### Set task
In the items below, swap every "computer-use agent" for "desktop assistant" and reproduce the lines with nothing else altered.
━━━ Material for this task ━━━
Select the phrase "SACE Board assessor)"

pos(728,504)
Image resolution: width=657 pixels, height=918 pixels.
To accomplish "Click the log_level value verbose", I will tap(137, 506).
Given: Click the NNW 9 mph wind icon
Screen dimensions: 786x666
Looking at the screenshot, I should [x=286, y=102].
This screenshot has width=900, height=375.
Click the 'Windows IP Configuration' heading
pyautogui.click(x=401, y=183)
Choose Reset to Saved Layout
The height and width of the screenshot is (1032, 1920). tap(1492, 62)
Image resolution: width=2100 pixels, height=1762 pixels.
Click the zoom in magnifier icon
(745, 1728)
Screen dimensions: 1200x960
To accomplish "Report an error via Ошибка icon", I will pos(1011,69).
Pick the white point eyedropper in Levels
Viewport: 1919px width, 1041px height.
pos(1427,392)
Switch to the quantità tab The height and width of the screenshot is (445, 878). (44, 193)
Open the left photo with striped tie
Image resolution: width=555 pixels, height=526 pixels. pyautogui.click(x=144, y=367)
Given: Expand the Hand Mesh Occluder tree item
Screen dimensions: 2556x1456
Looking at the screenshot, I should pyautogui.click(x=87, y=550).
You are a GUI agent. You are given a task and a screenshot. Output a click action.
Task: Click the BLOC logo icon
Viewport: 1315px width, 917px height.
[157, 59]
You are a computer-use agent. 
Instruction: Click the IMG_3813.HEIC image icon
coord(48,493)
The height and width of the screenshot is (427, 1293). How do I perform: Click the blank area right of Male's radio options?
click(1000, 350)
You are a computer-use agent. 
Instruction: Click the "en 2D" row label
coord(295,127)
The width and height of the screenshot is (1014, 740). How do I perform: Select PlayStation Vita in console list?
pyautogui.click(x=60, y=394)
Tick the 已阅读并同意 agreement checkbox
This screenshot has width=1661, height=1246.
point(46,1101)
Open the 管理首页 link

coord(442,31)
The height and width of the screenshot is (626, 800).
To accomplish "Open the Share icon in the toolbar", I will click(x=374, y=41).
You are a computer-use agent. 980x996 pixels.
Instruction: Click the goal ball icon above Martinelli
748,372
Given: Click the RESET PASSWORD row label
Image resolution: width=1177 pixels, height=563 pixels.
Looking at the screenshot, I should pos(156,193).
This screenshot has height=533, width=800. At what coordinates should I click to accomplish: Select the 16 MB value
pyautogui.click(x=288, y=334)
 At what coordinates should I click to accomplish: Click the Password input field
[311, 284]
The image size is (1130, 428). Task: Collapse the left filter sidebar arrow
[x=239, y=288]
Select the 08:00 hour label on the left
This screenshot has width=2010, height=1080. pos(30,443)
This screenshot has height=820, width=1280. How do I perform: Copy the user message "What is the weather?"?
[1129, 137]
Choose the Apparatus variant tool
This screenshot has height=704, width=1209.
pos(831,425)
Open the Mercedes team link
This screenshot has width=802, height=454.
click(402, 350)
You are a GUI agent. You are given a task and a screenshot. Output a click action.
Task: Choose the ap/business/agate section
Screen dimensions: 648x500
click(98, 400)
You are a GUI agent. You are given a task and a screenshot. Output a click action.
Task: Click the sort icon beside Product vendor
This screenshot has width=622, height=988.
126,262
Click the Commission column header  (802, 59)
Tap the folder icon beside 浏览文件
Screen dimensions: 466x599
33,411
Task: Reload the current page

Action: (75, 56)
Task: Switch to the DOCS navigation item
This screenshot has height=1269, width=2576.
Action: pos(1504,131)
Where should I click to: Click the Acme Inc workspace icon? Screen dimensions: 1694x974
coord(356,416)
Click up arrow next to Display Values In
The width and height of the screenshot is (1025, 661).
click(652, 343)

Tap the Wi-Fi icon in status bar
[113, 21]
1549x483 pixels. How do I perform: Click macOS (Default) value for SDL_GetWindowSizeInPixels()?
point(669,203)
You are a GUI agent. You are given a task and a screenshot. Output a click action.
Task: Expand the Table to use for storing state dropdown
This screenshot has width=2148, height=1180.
━━━
### Finished answer
Select the phrase "SACE Board assessor)"

pos(728,504)
Image resolution: width=657 pixels, height=918 pixels.
To accomplish "Click the log_level value verbose", I will tap(137, 506).
Given: Click the NNW 9 mph wind icon
Screen dimensions: 786x666
Looking at the screenshot, I should [x=286, y=102].
This screenshot has width=900, height=375.
Click the 'Windows IP Configuration' heading
pyautogui.click(x=401, y=183)
Choose Reset to Saved Layout
The height and width of the screenshot is (1032, 1920). tap(1492, 62)
Image resolution: width=2100 pixels, height=1762 pixels.
Click the zoom in magnifier icon
(745, 1728)
Screen dimensions: 1200x960
To accomplish "Report an error via Ошибка icon", I will pos(1011,69).
Pick the white point eyedropper in Levels
Viewport: 1919px width, 1041px height.
pos(1427,392)
Switch to the quantità tab The height and width of the screenshot is (445, 878). (44, 193)
Open the left photo with striped tie
Image resolution: width=555 pixels, height=526 pixels. pyautogui.click(x=144, y=367)
Given: Expand the Hand Mesh Occluder tree item
Screen dimensions: 2556x1456
Looking at the screenshot, I should pyautogui.click(x=87, y=550).
You are a GUI agent. You are given a task and a screenshot. Output a click action.
Task: Click the BLOC logo icon
Viewport: 1315px width, 917px height.
[157, 59]
You are a desktop assistant. 
Instruction: Click the IMG_3813.HEIC image icon
coord(48,493)
The height and width of the screenshot is (427, 1293). How do I perform: Click the blank area right of Male's radio options?
click(1000, 350)
You are a desktop assistant. 
Instruction: Click the "en 2D" row label
coord(295,127)
The width and height of the screenshot is (1014, 740). How do I perform: Select PlayStation Vita in console list?
pyautogui.click(x=60, y=394)
Tick the 已阅读并同意 agreement checkbox
This screenshot has width=1661, height=1246.
point(46,1101)
Open the 管理首页 link

coord(442,31)
The height and width of the screenshot is (626, 800).
To accomplish "Open the Share icon in the toolbar", I will click(x=374, y=41).
You are a desktop assistant. 980x996 pixels.
Instruction: Click the goal ball icon above Martinelli
748,372
Given: Click the RESET PASSWORD row label
Image resolution: width=1177 pixels, height=563 pixels.
Looking at the screenshot, I should pos(156,193).
This screenshot has height=533, width=800. At what coordinates should I click to accomplish: Select the 16 MB value
pyautogui.click(x=288, y=334)
 At what coordinates should I click to accomplish: Click the Password input field
[311, 284]
The image size is (1130, 428). Task: Collapse the left filter sidebar arrow
[x=239, y=288]
Select the 08:00 hour label on the left
This screenshot has width=2010, height=1080. pos(30,443)
This screenshot has height=820, width=1280. How do I perform: Copy the user message "What is the weather?"?
[1129, 137]
Choose the Apparatus variant tool
This screenshot has height=704, width=1209.
pos(831,425)
Open the Mercedes team link
This screenshot has width=802, height=454.
click(402, 350)
You are a GUI agent. You are given a task and a screenshot. Output a click action.
Task: Choose the ap/business/agate section
Screen dimensions: 648x500
click(98, 400)
You are a GUI agent. You are given a task and a screenshot. Output a click action.
Task: Click the sort icon beside Product vendor
This screenshot has width=622, height=988.
126,262
Click the Commission column header  (802, 59)
Tap the folder icon beside 浏览文件
Screen dimensions: 466x599
33,411
Task: Reload the current page

Action: (75, 56)
Task: Switch to the DOCS navigation item
This screenshot has height=1269, width=2576.
Action: pos(1504,131)
Where should I click to: Click the Acme Inc workspace icon? Screen dimensions: 1694x974
coord(356,416)
Click up arrow next to Display Values In
The width and height of the screenshot is (1025, 661).
click(652, 343)

Tap the Wi-Fi icon in status bar
[113, 21]
1549x483 pixels. How do I perform: Click macOS (Default) value for SDL_GetWindowSizeInPixels()?
point(669,203)
You are a GUI agent. You are given a task and a screenshot. Output a click action.
Task: Expand the Table to use for storing state dropdown
This screenshot has width=2148, height=1180.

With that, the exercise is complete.